では、社会の実際の問題を解いてみよう。2019年第1回入試の歴史的分野で、受験者の正答率は81.3%だった。

 平安時代の『源氏物語』や『枕草子』、(f)院政期の物語などにも「ひいな遊び」、つまり、ままごと遊びをしていたことが出てきます。人形は、人間の身代わりとして病気、災難除けに川へ流したり、幼児の枕元に置いてその健康を守ったりするために使われました。

問7 下線部(f)について。院政とその前の10世紀から11世紀の政治では、それぞれの時期に天皇以外に実権を握る人物がいました。【資料13】は、10世紀から11世紀の政治と院政の時期の天皇の周囲の人物を示した系図(注)です。

 それぞれの時期に天皇以外に実権を握った人物を【資料13】中のア~カから選び、記号で答えなさい。その上で、それぞれの人物がどのような地位に就くことで実権を握ったのか、解答欄の形式に従って答えなさい。

(注)先祖から子孫にいたる一族の系統を書き記した図。

 

 もう1問、今度は2018年の歴史的分野から見てみよう。こちらは解答を記述させる問題となっている。目安は60~70文字だろうか。

 昭和に入り、戦時体制が強まり、さまざまな思想や宗教が統制される中、(j)戦時中の仏教界には、「この戦争はひとつの罪悪であると同時に、人類に対する敵であると考える」と説き、反戦平和を訴えた僧がいた一方、「敵兵を殺すことで多くの命が救われる、だから敵を殺すことは罪ではない」という考えを説く宗派もありました。また都市部の寺院は、軍需工場の工員宿舎、軍需品倉庫などの役割も果たしたため、アメリカの日本本土空襲における攻撃目標になりました。

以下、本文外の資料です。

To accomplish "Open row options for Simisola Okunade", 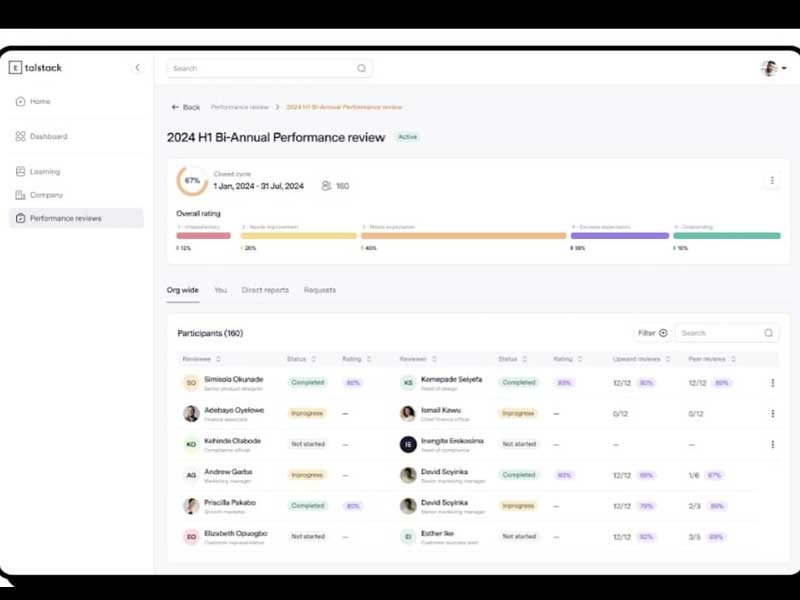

【資料8】三重県四日市の工場に集められた大量のつり鐘   (『目で見る郷土史 四日市の歩み』より)

問11 下線部(j)について。1938年、政府の呼びかけによって、寺院のつり鐘が数多く回収されました。この呼びかけはその後、1941年8月に強制力を持つようになります。【資料8】は、三重県四日市の工場に集められた大量のつり鐘の写真です。なぜ、このような数多くのつり鐘が改修されたのでしょうか。その理由を、1938年から1941年8月の間の日本の状況に触れて、説明しなさい。